People paying money for his workshops and trainings at The Sacred Trust bought this lie for too long, not least because the faculty teaching his work also maintained his fiction. Whether they personally believed him or not. And no one ever checked. That’s quite a hold to have over students and colleagues.
But the Travers facade is only one part of this fictional background story. One side of an assembled myth necessary to Simon’s view of himself and for the myth to serve as personal protection. A myth to keep the status quo. A myth served up to keep our own imaginations in service to how Simon needs to be seen. It’s a psychically sticky combination. But like all inveterate liars addicted to overblown story telling in an effort to look authentic, Simon shores up the above story with other tales of fictional contradictions hoping to glue the Path of Pollen together.
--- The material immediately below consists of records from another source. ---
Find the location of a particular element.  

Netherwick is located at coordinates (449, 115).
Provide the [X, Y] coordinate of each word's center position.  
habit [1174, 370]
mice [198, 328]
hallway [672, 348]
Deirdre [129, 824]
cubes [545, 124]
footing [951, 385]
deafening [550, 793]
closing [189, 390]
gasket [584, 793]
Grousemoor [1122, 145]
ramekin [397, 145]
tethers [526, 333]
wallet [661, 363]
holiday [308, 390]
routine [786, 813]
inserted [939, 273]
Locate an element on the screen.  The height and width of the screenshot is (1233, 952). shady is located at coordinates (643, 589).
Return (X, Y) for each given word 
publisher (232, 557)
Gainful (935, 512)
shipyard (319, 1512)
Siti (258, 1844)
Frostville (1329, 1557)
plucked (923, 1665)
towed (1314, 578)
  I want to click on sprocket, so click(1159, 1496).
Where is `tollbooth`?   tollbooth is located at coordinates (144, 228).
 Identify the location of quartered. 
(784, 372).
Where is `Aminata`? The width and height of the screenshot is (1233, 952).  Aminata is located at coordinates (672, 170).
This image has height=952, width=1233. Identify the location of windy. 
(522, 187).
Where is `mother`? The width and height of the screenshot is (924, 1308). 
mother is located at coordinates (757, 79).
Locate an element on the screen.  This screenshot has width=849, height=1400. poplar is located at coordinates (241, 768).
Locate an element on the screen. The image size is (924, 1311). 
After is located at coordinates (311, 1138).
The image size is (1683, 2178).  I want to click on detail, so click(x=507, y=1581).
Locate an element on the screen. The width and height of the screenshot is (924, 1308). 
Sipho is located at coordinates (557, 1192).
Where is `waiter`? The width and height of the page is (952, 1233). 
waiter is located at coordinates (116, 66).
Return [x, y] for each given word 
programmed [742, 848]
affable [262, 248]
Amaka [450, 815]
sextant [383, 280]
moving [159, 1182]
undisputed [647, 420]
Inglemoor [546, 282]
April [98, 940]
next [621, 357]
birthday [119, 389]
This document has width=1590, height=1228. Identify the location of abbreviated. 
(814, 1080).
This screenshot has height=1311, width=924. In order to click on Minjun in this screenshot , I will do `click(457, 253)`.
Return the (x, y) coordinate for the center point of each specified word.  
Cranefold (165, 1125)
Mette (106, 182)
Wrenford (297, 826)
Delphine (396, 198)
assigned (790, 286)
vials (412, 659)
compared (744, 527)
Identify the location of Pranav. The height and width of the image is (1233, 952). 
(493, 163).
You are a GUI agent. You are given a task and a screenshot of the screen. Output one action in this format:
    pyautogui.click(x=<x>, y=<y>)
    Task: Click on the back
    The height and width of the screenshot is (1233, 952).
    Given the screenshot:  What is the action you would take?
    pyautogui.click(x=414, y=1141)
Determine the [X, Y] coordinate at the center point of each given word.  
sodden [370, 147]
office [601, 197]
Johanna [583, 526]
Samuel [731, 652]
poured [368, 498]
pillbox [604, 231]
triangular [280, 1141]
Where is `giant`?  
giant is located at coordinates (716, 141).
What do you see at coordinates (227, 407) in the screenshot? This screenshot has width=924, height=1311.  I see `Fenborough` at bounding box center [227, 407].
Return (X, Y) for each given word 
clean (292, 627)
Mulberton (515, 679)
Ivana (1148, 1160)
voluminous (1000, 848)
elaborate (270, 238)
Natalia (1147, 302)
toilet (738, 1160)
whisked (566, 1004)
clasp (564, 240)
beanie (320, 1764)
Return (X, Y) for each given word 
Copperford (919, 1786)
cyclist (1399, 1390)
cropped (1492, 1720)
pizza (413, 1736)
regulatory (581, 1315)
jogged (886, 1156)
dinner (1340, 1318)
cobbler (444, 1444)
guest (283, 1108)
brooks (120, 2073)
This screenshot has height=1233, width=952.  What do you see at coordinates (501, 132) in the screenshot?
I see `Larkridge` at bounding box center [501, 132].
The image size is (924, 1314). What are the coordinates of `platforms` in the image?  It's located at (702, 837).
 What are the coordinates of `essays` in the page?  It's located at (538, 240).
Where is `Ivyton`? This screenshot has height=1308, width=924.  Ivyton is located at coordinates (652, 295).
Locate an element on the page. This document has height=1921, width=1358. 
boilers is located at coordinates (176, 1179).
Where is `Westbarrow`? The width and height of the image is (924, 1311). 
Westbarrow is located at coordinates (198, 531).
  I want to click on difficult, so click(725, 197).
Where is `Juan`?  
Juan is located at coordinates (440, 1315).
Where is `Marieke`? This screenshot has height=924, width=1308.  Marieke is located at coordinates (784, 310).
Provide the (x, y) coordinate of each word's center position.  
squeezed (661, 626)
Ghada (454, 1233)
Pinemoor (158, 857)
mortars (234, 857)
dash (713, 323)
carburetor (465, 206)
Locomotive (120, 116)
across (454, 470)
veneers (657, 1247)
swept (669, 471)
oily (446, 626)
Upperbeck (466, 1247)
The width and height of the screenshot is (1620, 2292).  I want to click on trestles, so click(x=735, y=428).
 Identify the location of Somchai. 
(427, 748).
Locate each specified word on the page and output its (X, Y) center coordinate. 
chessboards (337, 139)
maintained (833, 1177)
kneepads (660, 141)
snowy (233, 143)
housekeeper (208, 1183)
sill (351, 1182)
This is where we are going next.
From the chapter titled ‘The Gate Of Transition’ - an appellation directly lifted from Tickner Edwardes’ The Bee Master of Warrilow. Plagiarised parts from that book will be discussed later.
From Simon’s video interview with Chelsy Arber and Judith Bogner dated 8th September 2023. All further quotes of Simon’s speech is taken from this conversation.
Out of the Sky She Came: The Life of PL Travers the Creator of Mary Poppins by Valerie Lawson, Simon & Schuster Paperbacks, 2013.
By his own admission Simon tells us Travers sent him to a certain village to find Bridge, a man who ‘knows more about bees’ than anyone she’d ever met. The character of Bridge certainly requires and deserves a whole essay to himself.